— Instructions to follow —
Copy the data from the line with "You are a GUI" to the line with "mode-advanced: Advanced is" word for word, including both of those lines.

********************

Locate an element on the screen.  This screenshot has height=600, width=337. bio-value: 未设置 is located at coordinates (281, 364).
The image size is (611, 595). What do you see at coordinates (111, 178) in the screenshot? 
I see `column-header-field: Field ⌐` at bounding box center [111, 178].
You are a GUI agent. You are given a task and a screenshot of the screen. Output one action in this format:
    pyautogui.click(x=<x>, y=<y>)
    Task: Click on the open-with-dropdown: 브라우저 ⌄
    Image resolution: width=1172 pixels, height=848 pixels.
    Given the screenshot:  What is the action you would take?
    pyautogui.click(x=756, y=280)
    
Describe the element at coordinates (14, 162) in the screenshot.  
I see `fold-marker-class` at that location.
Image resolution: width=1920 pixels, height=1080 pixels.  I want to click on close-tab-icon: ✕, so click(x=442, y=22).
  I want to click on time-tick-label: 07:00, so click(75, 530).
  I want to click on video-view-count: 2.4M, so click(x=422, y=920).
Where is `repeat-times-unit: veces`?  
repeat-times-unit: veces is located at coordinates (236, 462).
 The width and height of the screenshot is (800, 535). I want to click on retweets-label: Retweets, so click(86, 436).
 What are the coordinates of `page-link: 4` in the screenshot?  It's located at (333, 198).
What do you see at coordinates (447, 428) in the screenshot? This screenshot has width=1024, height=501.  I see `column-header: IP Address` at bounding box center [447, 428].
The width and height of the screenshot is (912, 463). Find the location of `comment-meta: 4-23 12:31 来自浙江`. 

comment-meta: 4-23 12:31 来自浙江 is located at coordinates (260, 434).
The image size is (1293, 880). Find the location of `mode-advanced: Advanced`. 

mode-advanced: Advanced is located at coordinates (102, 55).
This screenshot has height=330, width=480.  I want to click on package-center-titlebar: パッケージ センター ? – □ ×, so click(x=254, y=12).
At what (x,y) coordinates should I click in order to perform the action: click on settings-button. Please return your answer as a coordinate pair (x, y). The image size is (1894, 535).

********************

— Result for this task —
You are a GUI agent. You are given a task and a screenshot of the screen. Output one action in this format:
    pyautogui.click(x=<x>, y=<y>)
    Task: Click on the open-with-dropdown: 브라우저 ⌄
    Image resolution: width=1172 pixels, height=848 pixels.
    Given the screenshot:  What is the action you would take?
    pyautogui.click(x=756, y=280)
    
Describe the element at coordinates (14, 162) in the screenshot.  
I see `fold-marker-class` at that location.
Image resolution: width=1920 pixels, height=1080 pixels.  I want to click on close-tab-icon: ✕, so click(x=442, y=22).
  I want to click on time-tick-label: 07:00, so click(75, 530).
  I want to click on video-view-count: 2.4M, so click(x=422, y=920).
Where is `repeat-times-unit: veces`?  
repeat-times-unit: veces is located at coordinates (236, 462).
 The width and height of the screenshot is (800, 535). I want to click on retweets-label: Retweets, so click(86, 436).
 What are the coordinates of `page-link: 4` in the screenshot?  It's located at (333, 198).
What do you see at coordinates (447, 428) in the screenshot? This screenshot has width=1024, height=501.  I see `column-header: IP Address` at bounding box center [447, 428].
The width and height of the screenshot is (912, 463). Find the location of `comment-meta: 4-23 12:31 来自浙江`. 

comment-meta: 4-23 12:31 来自浙江 is located at coordinates (260, 434).
The image size is (1293, 880). Find the location of `mode-advanced: Advanced`. 

mode-advanced: Advanced is located at coordinates (102, 55).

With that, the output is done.